:: PROBLEM DESCRIPTION ::
Copy out the entries that follow, exactly as written.

★ ★ ★ ★

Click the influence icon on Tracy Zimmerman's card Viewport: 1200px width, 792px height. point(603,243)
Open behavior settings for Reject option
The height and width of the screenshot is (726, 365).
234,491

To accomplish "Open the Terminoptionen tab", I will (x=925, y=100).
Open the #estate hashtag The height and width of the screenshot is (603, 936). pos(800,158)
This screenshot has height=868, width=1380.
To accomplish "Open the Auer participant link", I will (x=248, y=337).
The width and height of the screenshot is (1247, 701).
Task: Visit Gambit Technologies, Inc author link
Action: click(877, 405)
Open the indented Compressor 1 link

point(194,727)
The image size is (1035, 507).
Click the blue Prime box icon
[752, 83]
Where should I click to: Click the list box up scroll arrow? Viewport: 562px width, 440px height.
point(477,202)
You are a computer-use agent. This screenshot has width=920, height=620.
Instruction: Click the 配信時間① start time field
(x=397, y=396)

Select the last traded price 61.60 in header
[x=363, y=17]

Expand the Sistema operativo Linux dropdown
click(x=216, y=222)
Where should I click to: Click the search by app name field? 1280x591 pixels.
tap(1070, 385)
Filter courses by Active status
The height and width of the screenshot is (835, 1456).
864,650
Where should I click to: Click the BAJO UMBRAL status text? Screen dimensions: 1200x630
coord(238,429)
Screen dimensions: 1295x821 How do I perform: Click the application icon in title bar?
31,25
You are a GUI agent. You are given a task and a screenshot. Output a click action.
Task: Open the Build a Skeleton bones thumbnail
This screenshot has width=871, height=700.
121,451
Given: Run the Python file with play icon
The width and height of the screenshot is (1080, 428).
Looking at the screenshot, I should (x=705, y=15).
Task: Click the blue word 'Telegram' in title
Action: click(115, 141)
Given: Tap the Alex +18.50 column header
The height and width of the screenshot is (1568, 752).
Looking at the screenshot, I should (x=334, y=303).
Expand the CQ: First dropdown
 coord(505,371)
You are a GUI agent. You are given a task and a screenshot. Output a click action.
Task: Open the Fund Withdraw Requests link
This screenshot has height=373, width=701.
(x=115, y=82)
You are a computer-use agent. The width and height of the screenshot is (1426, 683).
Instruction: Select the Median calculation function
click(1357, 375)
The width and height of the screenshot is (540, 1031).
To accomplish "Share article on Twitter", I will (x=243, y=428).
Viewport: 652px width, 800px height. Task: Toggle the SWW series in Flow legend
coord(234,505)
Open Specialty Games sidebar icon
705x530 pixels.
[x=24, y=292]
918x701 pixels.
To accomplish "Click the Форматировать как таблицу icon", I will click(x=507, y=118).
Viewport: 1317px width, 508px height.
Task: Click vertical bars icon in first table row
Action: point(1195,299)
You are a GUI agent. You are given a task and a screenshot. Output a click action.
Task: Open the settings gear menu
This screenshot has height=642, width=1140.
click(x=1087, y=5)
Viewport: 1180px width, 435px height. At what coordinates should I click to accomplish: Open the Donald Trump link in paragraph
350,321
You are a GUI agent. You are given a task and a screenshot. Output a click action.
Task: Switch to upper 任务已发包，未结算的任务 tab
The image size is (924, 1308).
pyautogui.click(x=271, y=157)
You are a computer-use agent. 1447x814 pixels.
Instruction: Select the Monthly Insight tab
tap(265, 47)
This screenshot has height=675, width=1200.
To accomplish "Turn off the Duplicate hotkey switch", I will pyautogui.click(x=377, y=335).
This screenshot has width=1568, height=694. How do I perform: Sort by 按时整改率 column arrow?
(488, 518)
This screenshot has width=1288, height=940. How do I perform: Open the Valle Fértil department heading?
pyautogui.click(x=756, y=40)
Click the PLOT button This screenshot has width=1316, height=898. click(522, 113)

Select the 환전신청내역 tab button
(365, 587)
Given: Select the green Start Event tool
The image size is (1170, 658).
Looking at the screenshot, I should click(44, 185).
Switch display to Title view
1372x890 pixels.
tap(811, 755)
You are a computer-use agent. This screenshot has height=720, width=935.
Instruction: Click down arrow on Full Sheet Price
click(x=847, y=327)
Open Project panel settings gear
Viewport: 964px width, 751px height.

★ ★ ★ ★

:: COMPLETED EXERCISE ::
Click the influence icon on Tracy Zimmerman's card Viewport: 1200px width, 792px height. point(603,243)
Open behavior settings for Reject option
The height and width of the screenshot is (726, 365).
234,491

To accomplish "Open the Terminoptionen tab", I will (x=925, y=100).
Open the #estate hashtag The height and width of the screenshot is (603, 936). pos(800,158)
This screenshot has height=868, width=1380.
To accomplish "Open the Auer participant link", I will (x=248, y=337).
The width and height of the screenshot is (1247, 701).
Task: Visit Gambit Technologies, Inc author link
Action: click(877, 405)
Open the indented Compressor 1 link

point(194,727)
The image size is (1035, 507).
Click the blue Prime box icon
[752, 83]
Where should I click to: Click the list box up scroll arrow? Viewport: 562px width, 440px height.
point(477,202)
You are a computer-use agent. This screenshot has width=920, height=620.
Instruction: Click the 配信時間① start time field
(x=397, y=396)

Select the last traded price 61.60 in header
[x=363, y=17]

Expand the Sistema operativo Linux dropdown
click(x=216, y=222)
Where should I click to: Click the search by app name field? 1280x591 pixels.
tap(1070, 385)
Filter courses by Active status
The height and width of the screenshot is (835, 1456).
864,650
Where should I click to: Click the BAJO UMBRAL status text? Screen dimensions: 1200x630
coord(238,429)
Screen dimensions: 1295x821 How do I perform: Click the application icon in title bar?
31,25
You are a GUI agent. You are given a task and a screenshot. Output a click action.
Task: Open the Build a Skeleton bones thumbnail
This screenshot has width=871, height=700.
121,451
Given: Run the Python file with play icon
The width and height of the screenshot is (1080, 428).
Looking at the screenshot, I should (x=705, y=15).
Task: Click the blue word 'Telegram' in title
Action: click(115, 141)
Given: Tap the Alex +18.50 column header
The height and width of the screenshot is (1568, 752).
Looking at the screenshot, I should (x=334, y=303).
Expand the CQ: First dropdown
 coord(505,371)
You are a GUI agent. You are given a task and a screenshot. Output a click action.
Task: Open the Fund Withdraw Requests link
This screenshot has height=373, width=701.
(x=115, y=82)
You are a computer-use agent. The width and height of the screenshot is (1426, 683).
Instruction: Select the Median calculation function
click(1357, 375)
The width and height of the screenshot is (540, 1031).
To accomplish "Share article on Twitter", I will (x=243, y=428).
Viewport: 652px width, 800px height. Task: Toggle the SWW series in Flow legend
coord(234,505)
Open Specialty Games sidebar icon
705x530 pixels.
[x=24, y=292]
918x701 pixels.
To accomplish "Click the Форматировать как таблицу icon", I will click(x=507, y=118).
Viewport: 1317px width, 508px height.
Task: Click vertical bars icon in first table row
Action: point(1195,299)
You are a GUI agent. You are given a task and a screenshot. Output a click action.
Task: Open the settings gear menu
This screenshot has height=642, width=1140.
click(x=1087, y=5)
Viewport: 1180px width, 435px height. At what coordinates should I click to accomplish: Open the Donald Trump link in paragraph
350,321
You are a GUI agent. You are given a task and a screenshot. Output a click action.
Task: Switch to upper 任务已发包，未结算的任务 tab
The image size is (924, 1308).
pyautogui.click(x=271, y=157)
You are a computer-use agent. 1447x814 pixels.
Instruction: Select the Monthly Insight tab
tap(265, 47)
This screenshot has height=675, width=1200.
To accomplish "Turn off the Duplicate hotkey switch", I will pyautogui.click(x=377, y=335).
This screenshot has width=1568, height=694. How do I perform: Sort by 按时整改率 column arrow?
(488, 518)
This screenshot has width=1288, height=940. How do I perform: Open the Valle Fértil department heading?
pyautogui.click(x=756, y=40)
Click the PLOT button This screenshot has width=1316, height=898. click(522, 113)

Select the 환전신청내역 tab button
(365, 587)
Given: Select the green Start Event tool
The image size is (1170, 658).
Looking at the screenshot, I should click(44, 185).
Switch display to Title view
1372x890 pixels.
tap(811, 755)
You are a computer-use agent. This screenshot has height=720, width=935.
Instruction: Click down arrow on Full Sheet Price
click(x=847, y=327)
Open Project panel settings gear
Viewport: 964px width, 751px height.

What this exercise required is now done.